Dividends are like comfort food for the investing world. Their steady income payments can help investors support a sustainable retirement and provide succor when the underlying company’s stock takes a header during a market downturn like the one we just went through. But the current pandemic crisis was like no other downturn.

And in a recent research report, UBS analyst Victoria Kalb discussed what shareholder distributions could look like after Covid-19. Specifically, she asked, would share buybacks and dividends become socially unacceptable among some investors?

The dramatic global economic shutdown that began in March has stanched the cash flow at countless businesses and led to drastic actions to preserve funds. The roster of corporations cutting or suspending their dividends includes Ford Motor Co., Delta Air Lines, Freeport-McMoRan, Boeing, Darden Restaurants, Macy’s, Marriott International, Schlumberger, Dick’s Sporting Goods, Las Vegas Sands, the Walt Disney Co. and many others.

And sectors ranging from banks and airlines to hotels and energy companies have experienced a spate of suspended share buyback programs.

In her report, Kalb noted that well-run companies will seek to maintain a balance between sustaining their long-term financial health and servicing providers of capital. But Covid-19 pressures could upset this balance in at least three ways:

  • Cash flow may not be available to pay dividends because of business stoppages or slowdowns.

  • Cash-flow generation could be permanently lower in some industries if consumer behavior changes.

  • What is considered to be an optimal stakeholder balance may also change, reflecting a greater dominance of the "social" component within the environmental, social and governance, or ESG investing paradigm.

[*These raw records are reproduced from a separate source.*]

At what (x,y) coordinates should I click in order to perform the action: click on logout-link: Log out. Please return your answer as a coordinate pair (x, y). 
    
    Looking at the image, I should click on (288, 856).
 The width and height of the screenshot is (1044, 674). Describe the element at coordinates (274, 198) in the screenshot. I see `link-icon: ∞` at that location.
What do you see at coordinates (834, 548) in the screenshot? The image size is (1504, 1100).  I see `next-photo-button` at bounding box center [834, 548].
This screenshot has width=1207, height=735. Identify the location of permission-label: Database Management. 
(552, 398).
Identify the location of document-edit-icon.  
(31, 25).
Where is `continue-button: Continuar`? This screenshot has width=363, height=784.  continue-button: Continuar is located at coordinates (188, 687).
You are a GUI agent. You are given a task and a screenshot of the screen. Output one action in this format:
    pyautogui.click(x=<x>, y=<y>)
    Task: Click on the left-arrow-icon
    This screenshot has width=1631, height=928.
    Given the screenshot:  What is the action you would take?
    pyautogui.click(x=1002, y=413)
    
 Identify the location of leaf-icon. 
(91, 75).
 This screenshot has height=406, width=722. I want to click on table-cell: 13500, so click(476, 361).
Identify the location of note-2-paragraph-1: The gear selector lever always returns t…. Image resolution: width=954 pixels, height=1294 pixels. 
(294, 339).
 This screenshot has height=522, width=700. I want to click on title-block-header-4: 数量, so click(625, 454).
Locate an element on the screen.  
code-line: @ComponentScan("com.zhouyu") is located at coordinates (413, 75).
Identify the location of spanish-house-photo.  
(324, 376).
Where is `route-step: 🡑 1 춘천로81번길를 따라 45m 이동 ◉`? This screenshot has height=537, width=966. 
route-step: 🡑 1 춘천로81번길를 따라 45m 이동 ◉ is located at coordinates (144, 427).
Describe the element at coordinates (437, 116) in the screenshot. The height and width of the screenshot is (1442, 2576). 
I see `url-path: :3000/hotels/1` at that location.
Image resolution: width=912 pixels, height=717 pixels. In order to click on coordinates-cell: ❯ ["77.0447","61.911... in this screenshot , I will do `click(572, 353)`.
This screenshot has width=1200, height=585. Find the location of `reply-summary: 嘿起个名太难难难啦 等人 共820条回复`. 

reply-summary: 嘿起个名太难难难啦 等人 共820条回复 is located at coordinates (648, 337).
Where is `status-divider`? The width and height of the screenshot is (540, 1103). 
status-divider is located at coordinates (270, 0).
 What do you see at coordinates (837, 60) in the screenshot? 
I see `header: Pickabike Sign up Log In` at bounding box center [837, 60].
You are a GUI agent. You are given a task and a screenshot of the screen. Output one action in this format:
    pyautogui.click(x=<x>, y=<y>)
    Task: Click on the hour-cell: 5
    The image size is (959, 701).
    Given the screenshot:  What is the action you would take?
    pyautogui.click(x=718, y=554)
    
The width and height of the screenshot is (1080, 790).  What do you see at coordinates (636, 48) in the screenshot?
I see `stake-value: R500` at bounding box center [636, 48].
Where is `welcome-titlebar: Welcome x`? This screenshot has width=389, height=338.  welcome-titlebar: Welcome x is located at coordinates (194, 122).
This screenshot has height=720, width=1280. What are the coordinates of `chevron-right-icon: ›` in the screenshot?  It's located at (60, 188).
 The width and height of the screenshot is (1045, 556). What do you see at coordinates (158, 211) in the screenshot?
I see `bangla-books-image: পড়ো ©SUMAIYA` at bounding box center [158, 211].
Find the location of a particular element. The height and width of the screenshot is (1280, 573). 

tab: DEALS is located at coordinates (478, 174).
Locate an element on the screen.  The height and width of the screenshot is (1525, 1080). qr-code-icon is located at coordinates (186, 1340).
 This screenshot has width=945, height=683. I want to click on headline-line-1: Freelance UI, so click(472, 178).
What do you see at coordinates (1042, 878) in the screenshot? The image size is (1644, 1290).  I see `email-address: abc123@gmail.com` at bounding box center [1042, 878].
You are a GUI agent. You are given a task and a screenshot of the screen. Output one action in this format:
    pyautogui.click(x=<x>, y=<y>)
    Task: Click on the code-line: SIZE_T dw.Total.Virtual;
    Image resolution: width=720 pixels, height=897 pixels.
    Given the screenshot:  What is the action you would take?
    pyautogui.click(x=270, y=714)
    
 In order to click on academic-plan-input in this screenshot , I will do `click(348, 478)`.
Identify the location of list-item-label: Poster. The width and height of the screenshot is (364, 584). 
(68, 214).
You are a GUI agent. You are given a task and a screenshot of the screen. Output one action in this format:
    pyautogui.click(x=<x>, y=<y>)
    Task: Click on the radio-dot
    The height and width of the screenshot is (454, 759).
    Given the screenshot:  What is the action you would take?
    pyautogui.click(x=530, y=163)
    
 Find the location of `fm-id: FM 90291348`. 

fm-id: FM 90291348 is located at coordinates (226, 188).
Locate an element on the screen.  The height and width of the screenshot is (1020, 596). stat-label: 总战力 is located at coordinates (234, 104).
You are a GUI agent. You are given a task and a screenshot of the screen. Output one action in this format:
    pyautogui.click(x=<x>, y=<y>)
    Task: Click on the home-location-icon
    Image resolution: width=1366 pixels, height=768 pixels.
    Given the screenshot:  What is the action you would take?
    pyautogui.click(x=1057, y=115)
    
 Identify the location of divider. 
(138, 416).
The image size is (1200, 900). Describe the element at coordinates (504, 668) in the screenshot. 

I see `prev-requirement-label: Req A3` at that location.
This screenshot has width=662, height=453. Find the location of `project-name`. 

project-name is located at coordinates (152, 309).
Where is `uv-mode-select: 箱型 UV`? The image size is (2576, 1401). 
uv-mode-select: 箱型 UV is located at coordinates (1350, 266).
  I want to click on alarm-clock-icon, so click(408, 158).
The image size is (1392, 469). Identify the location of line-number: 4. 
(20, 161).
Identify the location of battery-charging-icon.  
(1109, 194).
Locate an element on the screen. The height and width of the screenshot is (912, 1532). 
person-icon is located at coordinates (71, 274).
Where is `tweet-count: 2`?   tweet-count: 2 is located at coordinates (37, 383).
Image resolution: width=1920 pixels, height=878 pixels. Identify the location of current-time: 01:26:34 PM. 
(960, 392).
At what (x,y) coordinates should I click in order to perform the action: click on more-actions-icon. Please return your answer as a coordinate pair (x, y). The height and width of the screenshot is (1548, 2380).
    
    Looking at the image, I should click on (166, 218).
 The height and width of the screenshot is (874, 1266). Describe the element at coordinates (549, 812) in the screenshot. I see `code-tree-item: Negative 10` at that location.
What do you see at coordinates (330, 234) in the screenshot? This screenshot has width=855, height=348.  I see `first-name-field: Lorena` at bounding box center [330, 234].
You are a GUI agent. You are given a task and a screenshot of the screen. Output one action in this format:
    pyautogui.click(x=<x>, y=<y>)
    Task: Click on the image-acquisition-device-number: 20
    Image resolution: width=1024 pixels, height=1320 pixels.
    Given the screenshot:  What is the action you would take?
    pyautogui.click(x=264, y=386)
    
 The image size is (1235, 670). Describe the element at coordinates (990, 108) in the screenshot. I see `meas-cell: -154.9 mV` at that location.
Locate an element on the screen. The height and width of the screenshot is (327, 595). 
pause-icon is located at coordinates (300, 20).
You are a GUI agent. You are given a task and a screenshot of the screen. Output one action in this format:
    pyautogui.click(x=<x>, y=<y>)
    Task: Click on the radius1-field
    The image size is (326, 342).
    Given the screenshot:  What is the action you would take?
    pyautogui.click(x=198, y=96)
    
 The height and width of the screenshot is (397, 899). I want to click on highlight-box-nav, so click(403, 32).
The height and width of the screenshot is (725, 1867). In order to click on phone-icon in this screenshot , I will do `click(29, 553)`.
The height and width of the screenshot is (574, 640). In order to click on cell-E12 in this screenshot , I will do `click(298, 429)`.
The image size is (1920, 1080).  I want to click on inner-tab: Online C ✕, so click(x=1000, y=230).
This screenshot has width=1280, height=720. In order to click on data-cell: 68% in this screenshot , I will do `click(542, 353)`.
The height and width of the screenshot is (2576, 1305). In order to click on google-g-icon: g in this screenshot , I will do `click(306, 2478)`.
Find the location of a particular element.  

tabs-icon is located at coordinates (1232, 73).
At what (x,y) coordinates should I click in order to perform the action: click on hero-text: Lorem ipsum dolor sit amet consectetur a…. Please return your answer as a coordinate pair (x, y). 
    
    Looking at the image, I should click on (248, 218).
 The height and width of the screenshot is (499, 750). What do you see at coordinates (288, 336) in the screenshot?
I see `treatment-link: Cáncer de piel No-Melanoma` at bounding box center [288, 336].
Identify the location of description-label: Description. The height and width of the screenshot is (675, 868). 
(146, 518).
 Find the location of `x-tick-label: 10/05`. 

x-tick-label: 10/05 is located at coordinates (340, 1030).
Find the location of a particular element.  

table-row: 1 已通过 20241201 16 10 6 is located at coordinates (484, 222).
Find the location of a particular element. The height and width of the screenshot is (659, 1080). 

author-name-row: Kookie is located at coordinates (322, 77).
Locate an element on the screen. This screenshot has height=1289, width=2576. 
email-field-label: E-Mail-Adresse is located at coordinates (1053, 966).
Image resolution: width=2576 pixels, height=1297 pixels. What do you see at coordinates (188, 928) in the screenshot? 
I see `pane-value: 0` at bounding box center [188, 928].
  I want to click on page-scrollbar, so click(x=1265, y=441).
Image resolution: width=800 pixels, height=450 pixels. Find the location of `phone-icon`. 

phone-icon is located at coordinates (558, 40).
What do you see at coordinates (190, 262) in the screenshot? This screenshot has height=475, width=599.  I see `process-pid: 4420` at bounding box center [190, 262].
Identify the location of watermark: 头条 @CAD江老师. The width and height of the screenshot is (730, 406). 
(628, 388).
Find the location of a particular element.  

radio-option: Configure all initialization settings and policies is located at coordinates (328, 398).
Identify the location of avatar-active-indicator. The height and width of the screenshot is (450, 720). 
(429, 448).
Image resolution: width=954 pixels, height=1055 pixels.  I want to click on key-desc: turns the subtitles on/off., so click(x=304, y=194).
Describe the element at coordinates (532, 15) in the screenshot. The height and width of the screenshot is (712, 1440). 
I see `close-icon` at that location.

“While it is, of course, too early to know if attitudes have changed permanently, closer scrutiny of social issues may make it more difficult to continue with (or restart) distributions in line with prior practice,” Kalb wrote.

Does that mean dividends run the risk of being politically incorrect, or at least stigmatized to some degree, within ESG investing circles or elsewhere?

“It depends,” said Erika Karp, founder and CEO of Cornerstone Capital Group, an impact investing advisory firm. “If we’re talking about government spending and government stimulus and bailouts of any sort … if we’re talking about money that belongs to the public and then that goes to the companies and they distribute it, there’s a major problem there. That’s something that exacerbates income and wealth inequality, which is already a pretty serious problem.”